The Phantom of the Opera by Gaston Leroux
Recommended For: Ages 13 to Adult
Rating: PG (for scary situations and intense images)
An opera house in Paris is haunted by a mysterious and reportedly deformed "Opera Ghost". The new owners of the Opera choose not to believe the rumors, and in this, they make a grave mistake. For the Opera Ghost demands monthly payment and his other demands met...or grave trouble will ensue.
Meanwhile, chorus girl Christine Daae is getting singing lessons in her dressing room from the "Angel of Music" her father promised to send to her when he died. However, when old childhood friend and theater patron the Vicomte Raoul de Changy shows up and Christine pretends not to know him, he suspects something more behind the sinister Angel of Music.
No one suspects the truth behind the two personages, and the secret is one that could get many people killed. And their lives all hinge on the direction of the love of Miss Christine Daae.
I decided I don't really care if Morgan's already done a review of the book, if I can take a chance to rave about The Phantom of the Opera, I will.
I mean, wow. I had read the first quarter of the book and it wasn't really picking up, it wasn't really grabbing my interest, and then one day in the last week of Camp NaNoWriMo, I was scrolling through my Kindle carousel and my finger accidentally hit The Phantom of the Opera and it opened up. Instead of being a good author and putting the kindle down so I could catch up on my word count, I read the rest of the book that afternoon. And as a plus, I still caught up on my word count. So, all in all, I think it was a very good choice to make.
This is an old book, originally written in French.
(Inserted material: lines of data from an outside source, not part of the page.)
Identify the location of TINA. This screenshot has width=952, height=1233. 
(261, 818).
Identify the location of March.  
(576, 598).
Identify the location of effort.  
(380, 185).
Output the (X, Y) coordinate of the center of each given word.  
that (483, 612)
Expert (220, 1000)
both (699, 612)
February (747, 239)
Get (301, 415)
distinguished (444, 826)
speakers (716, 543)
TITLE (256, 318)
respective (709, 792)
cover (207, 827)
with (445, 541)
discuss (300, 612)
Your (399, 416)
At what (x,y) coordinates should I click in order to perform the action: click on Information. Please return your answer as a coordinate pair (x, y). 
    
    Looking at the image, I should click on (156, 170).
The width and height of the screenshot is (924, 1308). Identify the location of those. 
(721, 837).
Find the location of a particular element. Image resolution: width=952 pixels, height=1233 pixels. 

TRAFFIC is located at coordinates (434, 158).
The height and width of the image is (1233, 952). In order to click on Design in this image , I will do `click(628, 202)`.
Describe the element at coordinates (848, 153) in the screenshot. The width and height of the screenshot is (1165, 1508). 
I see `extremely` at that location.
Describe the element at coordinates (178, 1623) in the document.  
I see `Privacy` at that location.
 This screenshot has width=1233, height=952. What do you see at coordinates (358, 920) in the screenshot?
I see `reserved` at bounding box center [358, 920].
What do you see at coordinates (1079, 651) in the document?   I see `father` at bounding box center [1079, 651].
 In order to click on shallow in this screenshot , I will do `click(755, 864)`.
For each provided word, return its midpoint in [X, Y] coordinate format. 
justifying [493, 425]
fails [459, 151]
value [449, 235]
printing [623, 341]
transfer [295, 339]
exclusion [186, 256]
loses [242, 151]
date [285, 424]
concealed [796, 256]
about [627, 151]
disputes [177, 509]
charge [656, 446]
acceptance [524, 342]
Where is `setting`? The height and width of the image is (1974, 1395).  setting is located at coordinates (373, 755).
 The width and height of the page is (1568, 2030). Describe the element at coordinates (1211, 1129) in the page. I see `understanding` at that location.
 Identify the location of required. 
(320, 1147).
Now, I don't really know what it is the French have with deformed men, but...at least I can say The Phantom of the Opera was clean, unlike most French things I've seen or heard about. For an old book, it's written very well. It's written as if it actually happened and the author did research and talked with some people to find out about and write down the story. This kind of writing detracted from the character development and majorly detracted from the climax, but over all, it was tastefully written with no boring over-descriptions.
The setting is pretty simple: a 19th century opera house in France. Not that I know anything about 19th century French opera houses, but I do (sort of) know old-ish theaters, and from my knowledge of them, it seemed pretty accurate. I hear the opera house the story was set in is actually real, too, so the author could have gone to the actual location for research. And I would sincerely hope the book was historically accurate since it was written in the author's own time period and I don't believe the author was a time traveler.
Well...I'm not really sure how to describe it. I gave my best effort in the description at the beginning of the post that I wrote myself since none of the descriptions I saw were very good ones. I...really liked it, but I don't know much to say about it other than I couldn't put it down. Because I couldn't (other than the time I made myself so I could write) and I was severely disappointed when I was nearing the end and it was time for dinner. But I managed to finish it soon enough. I mean, the plot was really good! I just don't seem to have the words to describe it. It left me speechless, I guess.
Character Development: 4/5
I've heard from multiple places that Raoul is a wimp in the book. Well, I am here to dispel these rumors! *cue epic superhero entrance* The main impression I got from Raoul was that he was confused and had no idea what was going on. And people that don't have a clue what's going on can't do much of anything no matter how much they want to, and Raoul obviously wanted to from love of Christine. Yes, he lost it in the torture chamber, but that doesn't make him a coward. I have several characters of my own who are very brave yet probably would have lost it in there as well. And from the Persian's narrative, you could tell he was struggling to keep his hold on reality as well as they were in there longer and longer. The only reason he didn't was that he knew how the torture chamber worked and he knew the Phantom and he had seen many people in the torture chamber before. And even he would have lost it if they had been in there much longer. There, now I'm done defending Raoul...I really wish the characters would have been better developed. But, considering the style it was written in (see above), they really couldn't be developed as much as I would have liked. But one of the good things about this was that pretty much all the characters got the same amount of development, except the Phantom, who got considerably more, and Christine, who seemed to get less. I really liked Raoul all the same, and the Persian was interesting (Raoul never could have done it without him). Christine seemed the same as in the play and movie adaptations I've seen, and the Phantom...I just don't know what to think of him.
In other words, if you've seen one of the movie adaptations and/or one of the performances on stage, read the book. It'll make a whole lot more sense, and you'll certainly enjoy it, even if you didn't like the songs in the play, because the book doesn't have the songs. And if you haven't watched it in any way, shape, or form, read the book anyways. This is one classic you don't want to miss!